Given records →
☆ ☆ ☆ ☆ ☆

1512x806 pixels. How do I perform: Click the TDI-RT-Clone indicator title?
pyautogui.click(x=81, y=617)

☆ ☆ ☆ ☆ ☆

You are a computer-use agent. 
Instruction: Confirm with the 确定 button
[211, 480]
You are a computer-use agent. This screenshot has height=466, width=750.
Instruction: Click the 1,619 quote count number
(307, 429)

☆ ☆ ☆ ☆ ☆

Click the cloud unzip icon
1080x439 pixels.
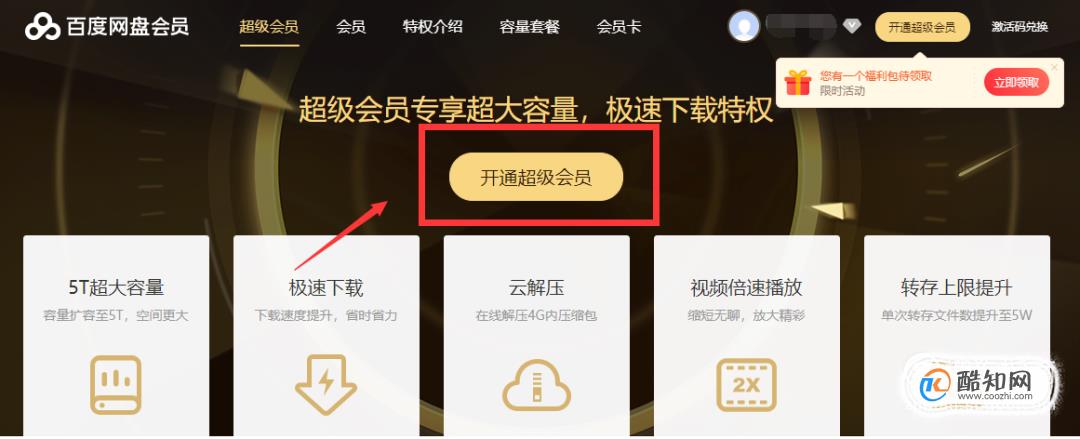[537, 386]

☆ ☆ ☆ ☆ ☆

A single figure is required: the number of lines above in which the word "computer" occurs.

2